ECB, rate cut is 25 points. Tajani frowns: “It’s too little”

The Governing Council of the ECB decided today to reduce the interest rate on deposits at the central bank by 25 basis points. The interest rate on deposits at the central bank will therefore be reduced to 3.50%, while the interest rates on the main refinancing operations and the marginal refinancing operations will be reduced to 3.65% and 3.90% respectively. The changes will come into effect on 18 September. Inflation expectations were also confirmed, with the latest projections by ECB staff placing headline inflation “on average at 2.5% in 2024, 2.2% in 2025 and 1.9% in 2026, as in the June projections”, the ECB note reads. . Compared to core inflation, however, the projections for 2024 and 2025 have been revised “slightly upwards, as increases in services prices were higher than expected”. At the same time, ECB staff continue to expect a rapid decline in core inflation, from 2.9% this year to 2.3% in 2025 and 2.0% in 2026.”

Domestic inflation remains high “as wages continue to grow at a sustained pace”, but “pressures on labour costs are easing and profits are partially cushioning the impact on inflation from rising wages”. Financing conditions remain tight and economic activity remains limited, reflecting weak private consumption and investment.” And regarding growth, “ECB staff projections point to an economic growth rate of 0.8% in 2024, 1.3% in 2025 and 1.5% in 2026, with a slight downward revision compared to the June projections, mainly due to the lower contribution of domestic demand in the coming quarters.”

And here is Antonio Tajani’s reaction in the Senate: “I am quite optimistic about the economic situation. An important match is being played in Frankfurt. I expected a more courageous choice from the ECB in terms of rate cuts. 0.25% is too little. We need to focus on growth, inflation is falling.
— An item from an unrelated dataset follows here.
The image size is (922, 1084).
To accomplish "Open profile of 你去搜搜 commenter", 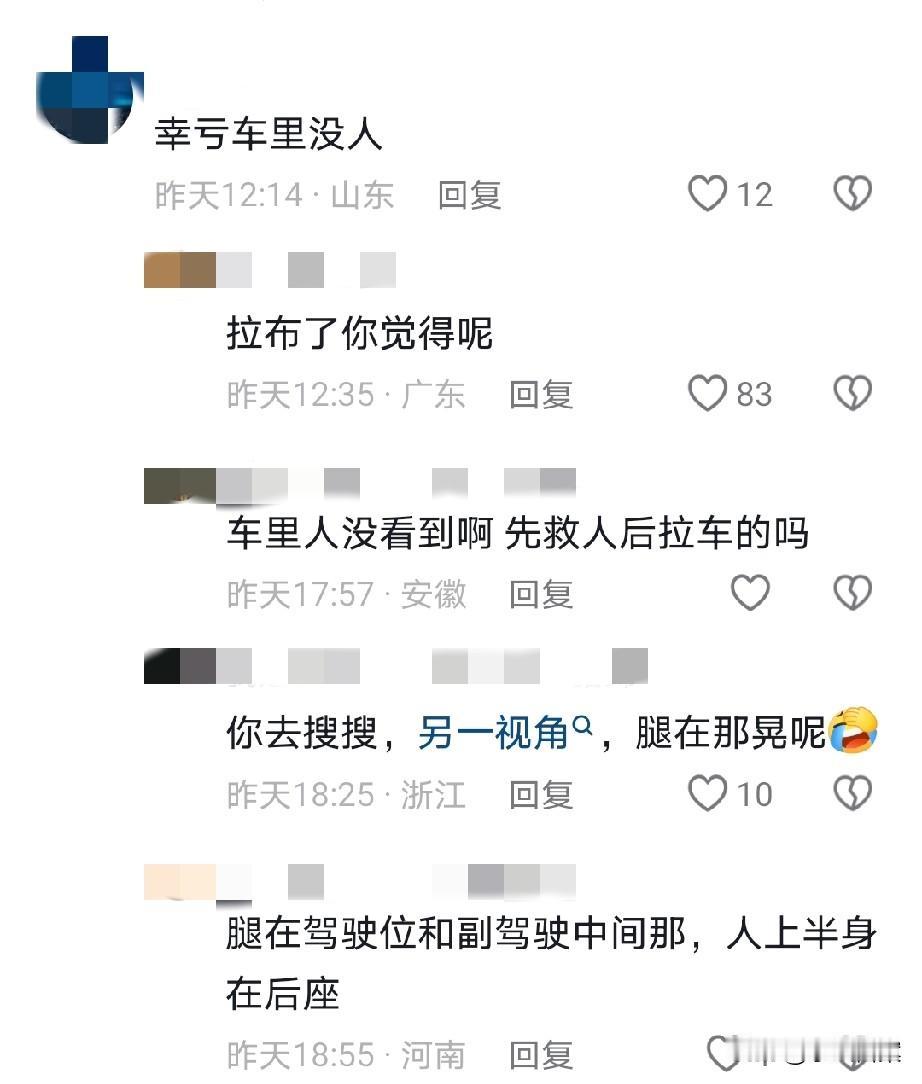I will pos(395,666).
The Central Bank must be able to do more and I believe that the treaty that established the ECB must be modified, which cannot only be the guardian of inflation, but must govern the currency to support growth and the real economy,” Tajani insisted. “The cost of borrowing is excessive and there is no reason to cut it by just 0.25%. We must not exceed the rigorist whims that harm everyone’s economy, even Germany, which needs more industry,” he finally said.